Activity:
Can you retype only the lines from the one with "Where should I click to: Undo" through the final line of the material, exactly as given?
━━━━━━
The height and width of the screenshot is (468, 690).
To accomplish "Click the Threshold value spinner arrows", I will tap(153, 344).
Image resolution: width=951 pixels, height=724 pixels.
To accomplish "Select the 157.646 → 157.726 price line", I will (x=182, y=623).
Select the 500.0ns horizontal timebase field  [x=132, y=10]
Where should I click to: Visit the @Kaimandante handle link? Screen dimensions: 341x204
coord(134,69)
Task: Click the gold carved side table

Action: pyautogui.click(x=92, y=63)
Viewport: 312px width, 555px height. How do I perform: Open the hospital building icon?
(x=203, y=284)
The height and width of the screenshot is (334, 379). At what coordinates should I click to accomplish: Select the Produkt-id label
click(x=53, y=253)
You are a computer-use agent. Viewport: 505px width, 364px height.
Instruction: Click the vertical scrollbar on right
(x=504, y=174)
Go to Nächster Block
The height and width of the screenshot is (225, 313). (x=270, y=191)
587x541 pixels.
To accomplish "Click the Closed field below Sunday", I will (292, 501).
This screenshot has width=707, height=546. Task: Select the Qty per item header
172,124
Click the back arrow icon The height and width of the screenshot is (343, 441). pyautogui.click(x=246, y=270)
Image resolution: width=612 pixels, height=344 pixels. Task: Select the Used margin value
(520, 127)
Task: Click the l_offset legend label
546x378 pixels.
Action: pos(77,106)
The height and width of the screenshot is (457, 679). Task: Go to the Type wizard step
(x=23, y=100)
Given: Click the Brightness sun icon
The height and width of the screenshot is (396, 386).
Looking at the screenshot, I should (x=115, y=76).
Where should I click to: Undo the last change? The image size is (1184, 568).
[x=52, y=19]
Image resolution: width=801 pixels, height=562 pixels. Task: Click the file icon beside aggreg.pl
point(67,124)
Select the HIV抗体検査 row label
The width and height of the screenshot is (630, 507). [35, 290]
━━━━━━
The completed task:
Where should I click to: Undo the last change? The image size is (1184, 568).
[x=52, y=19]
Image resolution: width=801 pixels, height=562 pixels. Task: Click the file icon beside aggreg.pl
point(67,124)
Select the HIV抗体検査 row label
The width and height of the screenshot is (630, 507). [35, 290]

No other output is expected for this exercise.